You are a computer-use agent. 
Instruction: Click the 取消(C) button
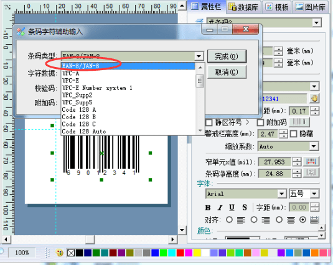tap(227, 72)
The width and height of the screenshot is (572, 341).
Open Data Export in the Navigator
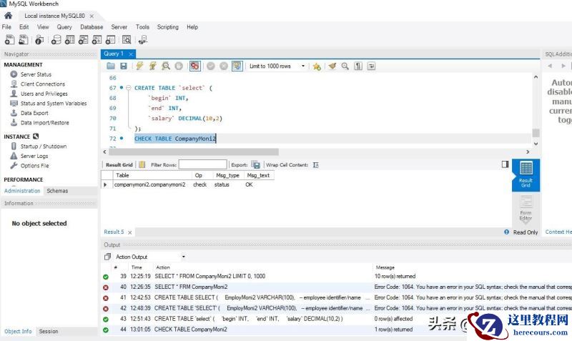coord(34,113)
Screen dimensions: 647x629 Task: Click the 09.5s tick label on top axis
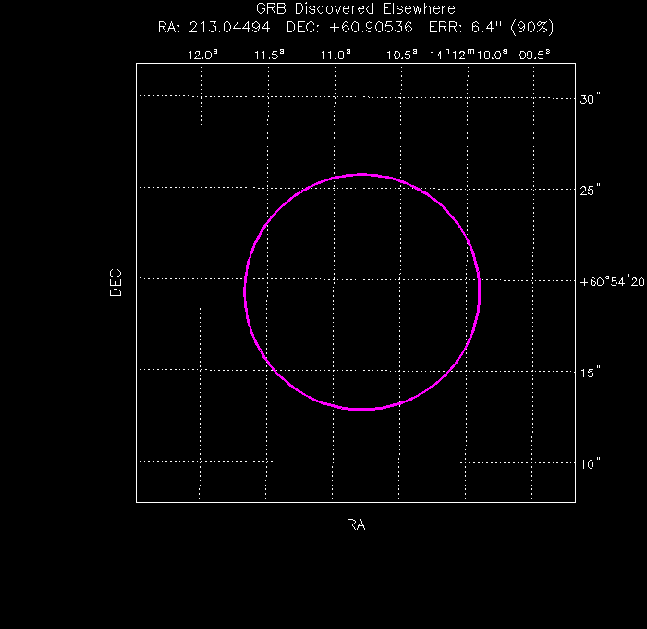(x=534, y=55)
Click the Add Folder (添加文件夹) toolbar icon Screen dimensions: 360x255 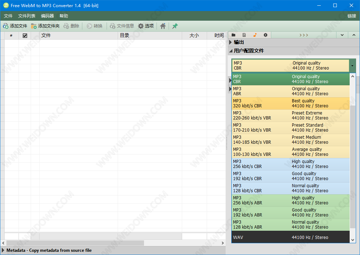point(34,26)
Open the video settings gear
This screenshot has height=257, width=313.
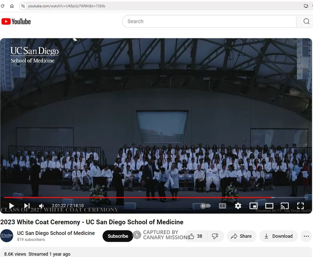click(238, 206)
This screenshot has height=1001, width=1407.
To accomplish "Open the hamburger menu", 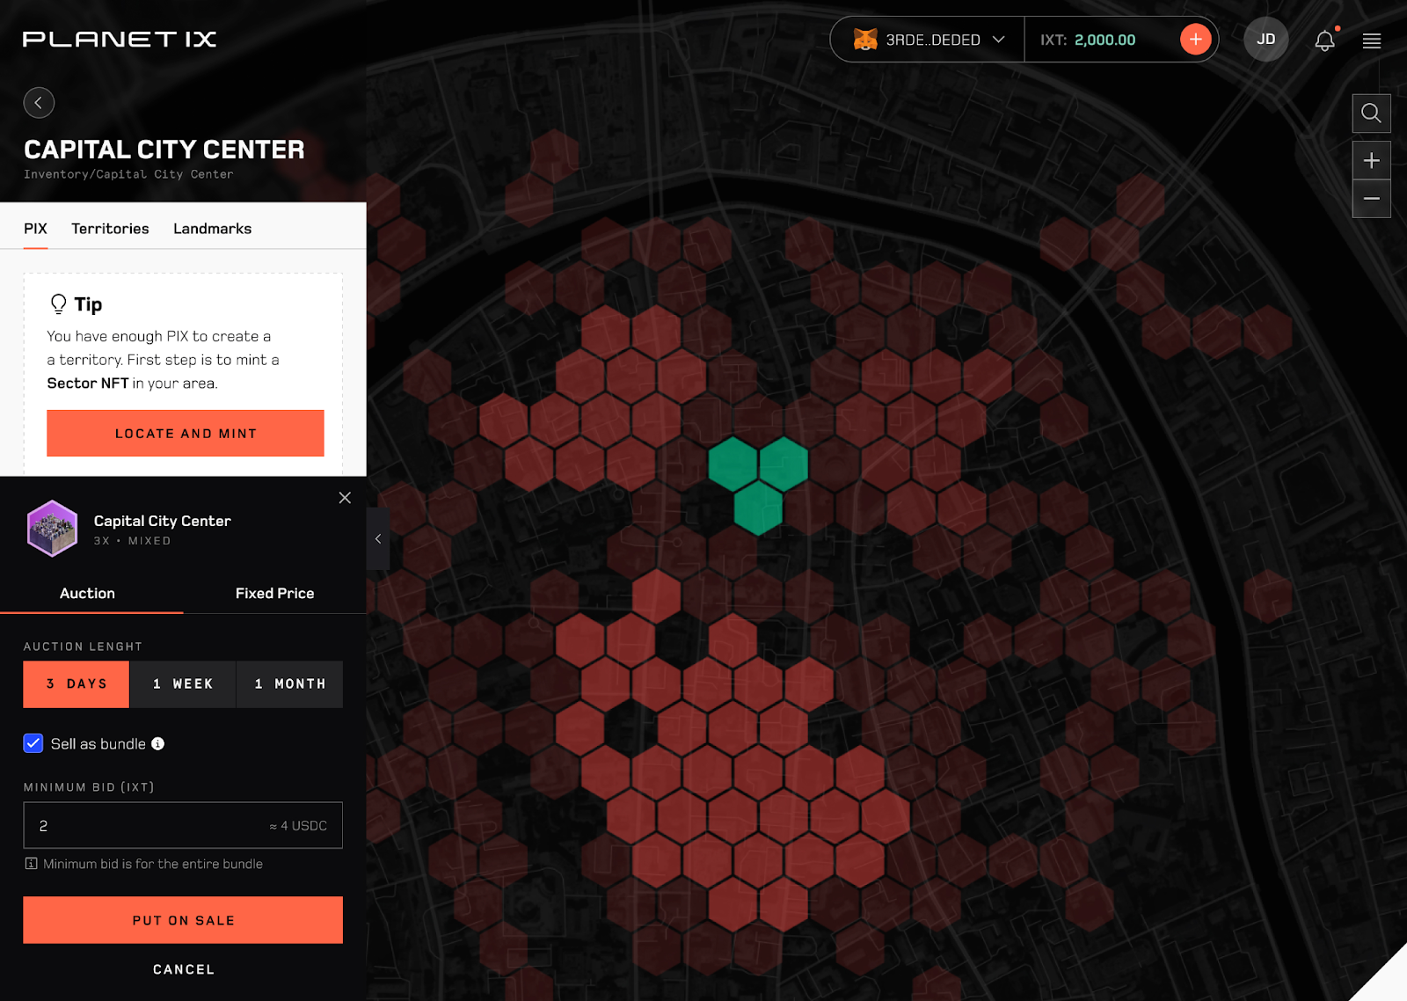I will point(1371,40).
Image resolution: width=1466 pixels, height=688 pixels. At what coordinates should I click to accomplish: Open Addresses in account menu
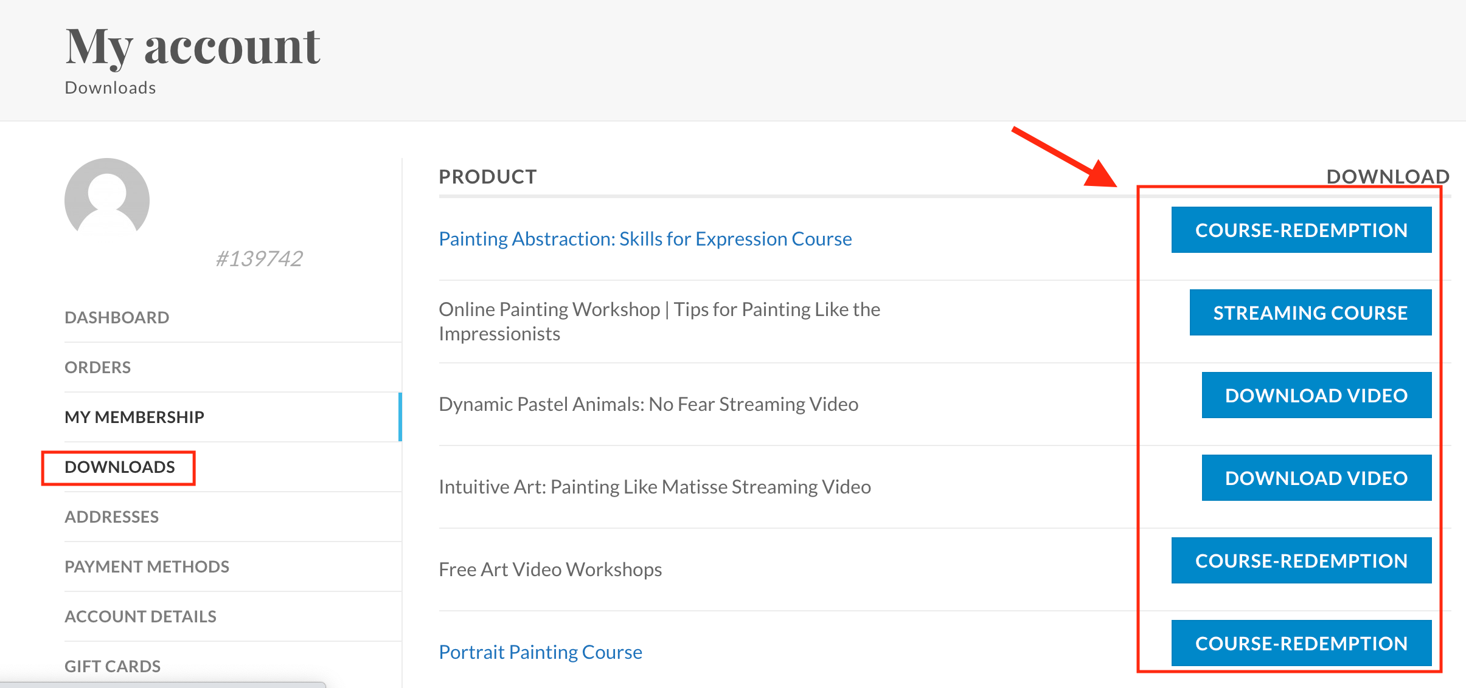(x=111, y=517)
-------
> Job
From the entries above, pull out each line that contains the string "height", and treat uppercase and lowercase as different.

> Solved exercise
The width and height of the screenshot is (572, 341).
This screenshot has height=257, width=313.
This screenshot has height=1001, width=1407.
Image resolution: width=1466 pixels, height=688 pixels. At what coordinates should I click to accomplish: Open Addresses in account menu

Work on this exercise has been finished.